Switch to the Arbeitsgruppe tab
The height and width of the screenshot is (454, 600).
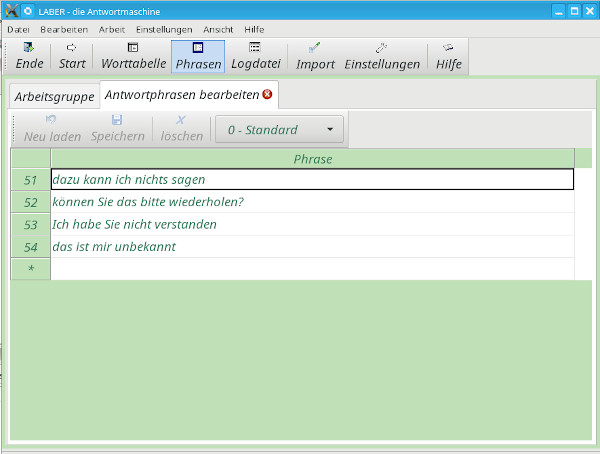54,97
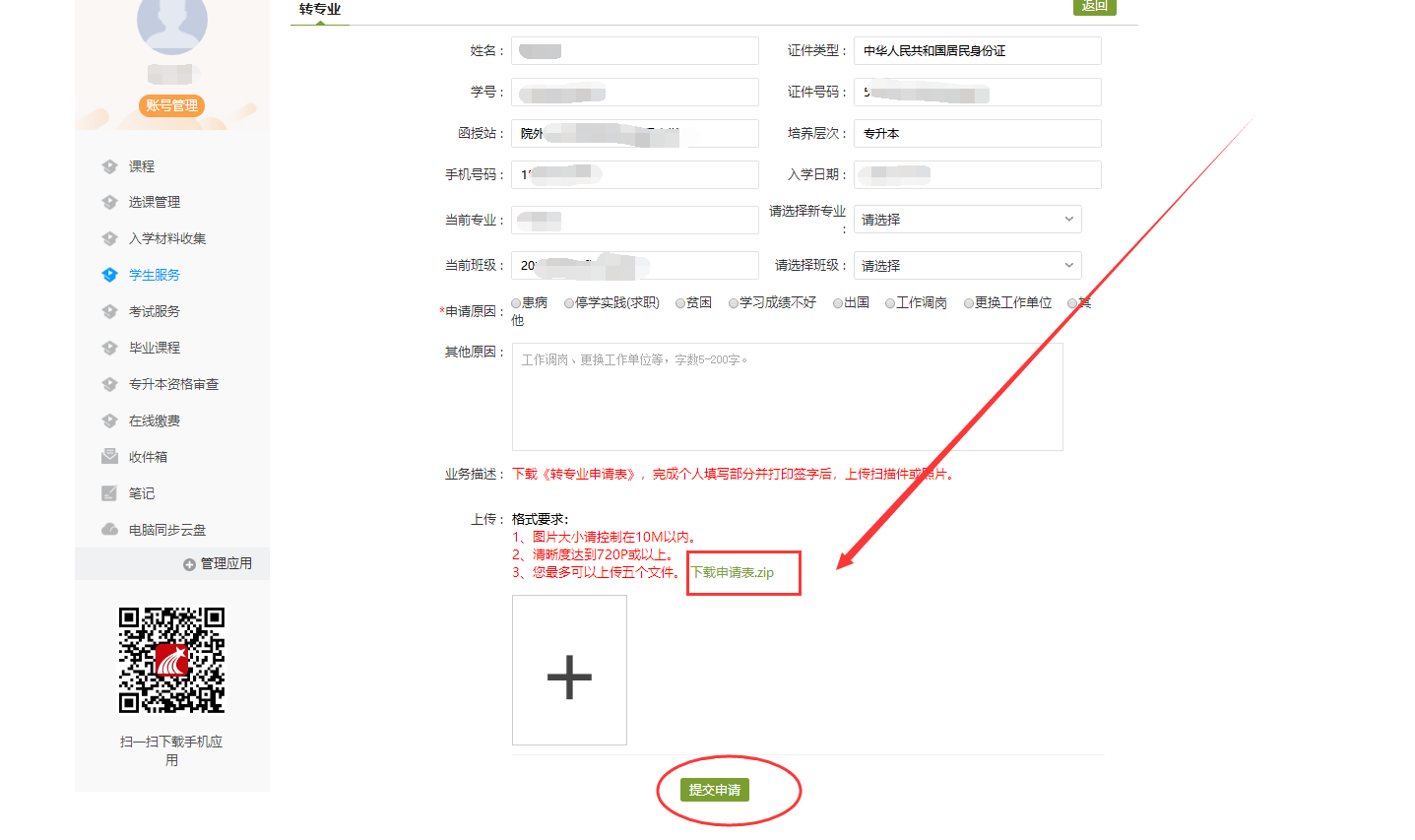This screenshot has height=840, width=1415.
Task: Click the 课程 sidebar icon
Action: pyautogui.click(x=109, y=166)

-=-=-=-=-

» Your instructions:
Reproduce every line of the material above, but drop the pictures.

» Exercise solution:
Switch to the Arbeitsgruppe tab
The height and width of the screenshot is (454, 600).
54,97
This screenshot has height=840, width=1415.
Task: Click the 课程 sidebar icon
Action: pyautogui.click(x=109, y=166)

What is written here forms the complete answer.